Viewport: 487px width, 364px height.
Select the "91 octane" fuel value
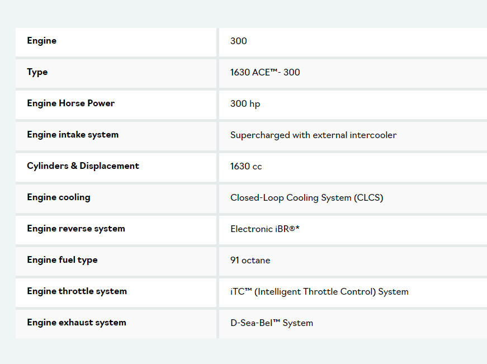pyautogui.click(x=250, y=260)
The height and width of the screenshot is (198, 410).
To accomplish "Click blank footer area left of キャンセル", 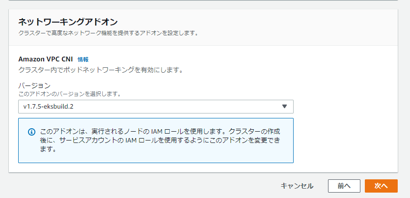I will [147, 186].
......
- [ASSIGNMENT]:
What belongs in the answer is each line of the listing that contains the word "width".

- [OUTPUT BELOW]:
Viewport: 487px width, 364px height.
The height and width of the screenshot is (198, 410).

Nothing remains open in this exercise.